## [PROBLEMS]
1. In the text summarization project page, translate this sentence into Spanish: "A CBS hinges on using a centroid (a set of words that are statistically important to the document) to get the main idea for the document."
2. Reproduce a passage of the text summarization project page: begin at the words "Week 1: Jan." and stop after "from week 4.".

## [SOURCE TEXT]
________
Chris Pollett > Students > Charles

    Print View



    [CS297 Proposal]

    [Deliverable #1: Compare Basic Summarizer to Centroid-Based Summarizer using ROUGE]

    [Deliverable #2: Create a Dutch Stemmer for the Yioop Search Engine]

    [Deliverable #3: Create a New Summarizer for the Yioop Search Engine]

    [Deliverable #4: Term Frequency Weighting in the Centroid-Based Summarizer]

    [CS297 Report]

    [CS299 Proposal]

    [Deliverable #1: Test Yioop Summarizers Against a Large Data Set]

    [Deliverable #2: Improve the ROUGE Results for Dr. Pollett's Summarization Algorithm]

    [CS 299 End of Fall 2015 Semester Summary]

    [Deliverable #3: A Numerically Stable Lanczos Text Summarization Algorithm]

    [Deliverable #4: Improving Text Summarization using Automatic Sentence Compression]

    [CS299 Presentation]

    [CS299 Report]


Advisor: Dr. Chris Pollett


This project is focused on the text summarization. Text summarization is the ability to obtain the key ideas from a text passage using as little words as possible. Dr. Pollett has a search engine, Yioop, that uses a centroid-based summarizer (CBS) to summarize its crawled documents. A CBS hinges on using a centroid (a set of words that are statistically important to the document) to get the main idea for the document. After that it computes the text frequencies and cosine similarity to build the summary. This project will attempt to improve the existing CBS by weighting the sentences based on their location in the content. For example, if the sentence is within a H1 tag, it will have a more signifcant weight versus a sentence in a H2 tag. The results from the current CBS and the improved version will be compared using the Recall-Oriented Understudy for Gisting Evaluation (ROUGE) software package, which as of now is the gold standard for calculating summarization metrics.


Week 1: Jan. 22 - 28I will get the propasal ready.
Week 2: Jan. 29 Feb. 4Deliverable #1: I will clone the Seek Quarry GIT repository and get it running. After that I will get a simple crawl going. Once I have crawled some content I will test each of the summarizers on a sample of web pages of my choice.
Week 3: Feb. 5 Feb 11Continue work from week 2.
Week 4: Feb. 12 Feb. 18Deliverable #2: I will create a stemmer in the Dutch language that can be used in the Yioop search engine.
Week 5: Feb. 19 Feb. 25Continue work from week 4.
________
## [COLLECTED MATERIAL]
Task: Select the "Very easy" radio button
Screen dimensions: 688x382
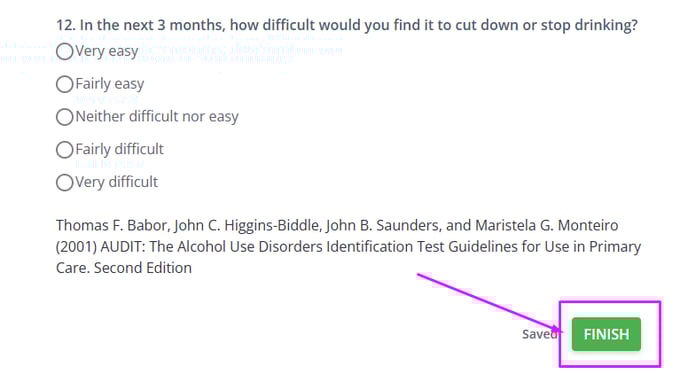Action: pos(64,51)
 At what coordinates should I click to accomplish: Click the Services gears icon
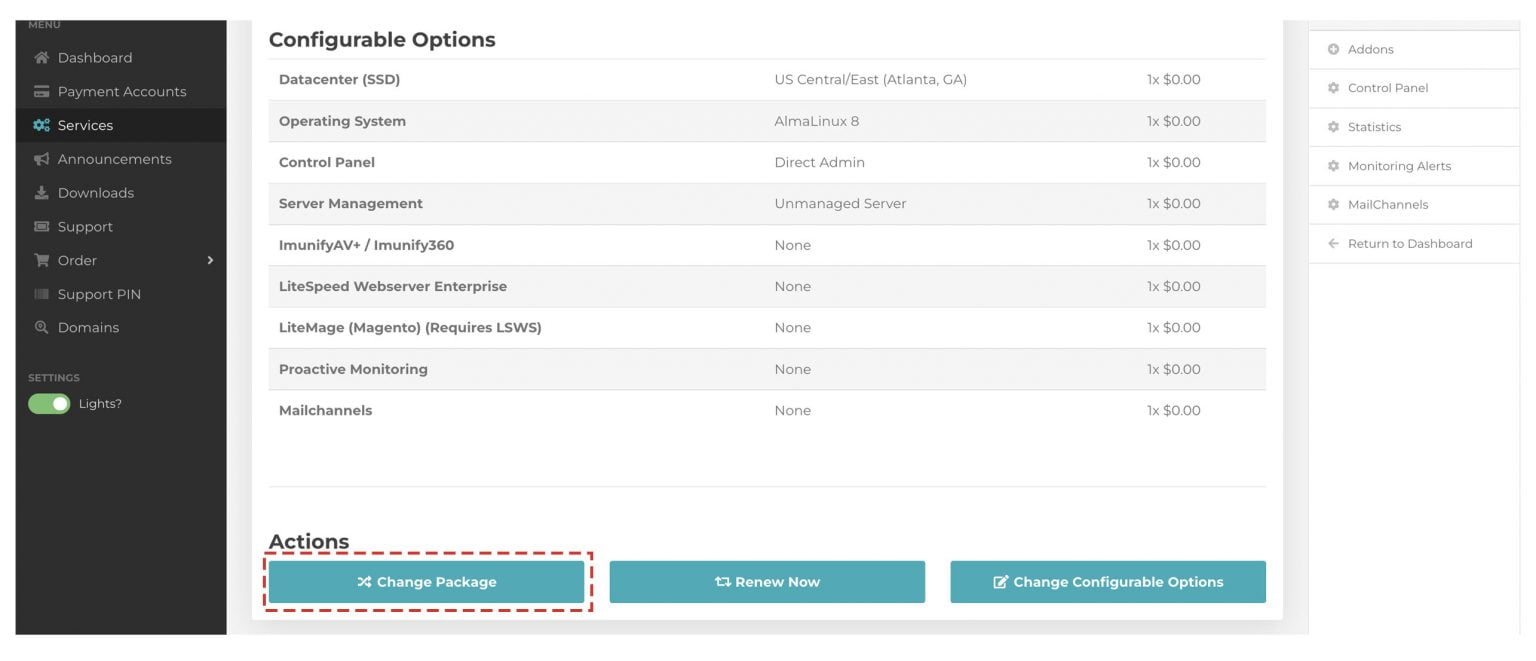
________
## [ANSWERS TO THE EXERCISE]
1. Un CBS se basa en el uso de un centroide (un conjunto de palabras que son estadísticamente importantes para el documento) para obtener la idea principal del documento.

2.
Week 1: Jan. 22 - 28I will get the propasal ready.
Week 2: Jan. 29 Feb. 4Deliverable #1: I will clone the Seek Quarry GIT repository and get it running. After that I will get a simple crawl going. Once I have crawled some content I will test each of the summarizers on a sample of web pages of my choice.
Week 3: Feb. 5 Feb 11Continue work from week 2.
Week 4: Feb. 12 Feb. 18Deliverable #2: I will create a stemmer in the Dutch language that can be used in the Yioop search engine.
Week 5: Feb. 19 Feb. 25Continue work from week 4.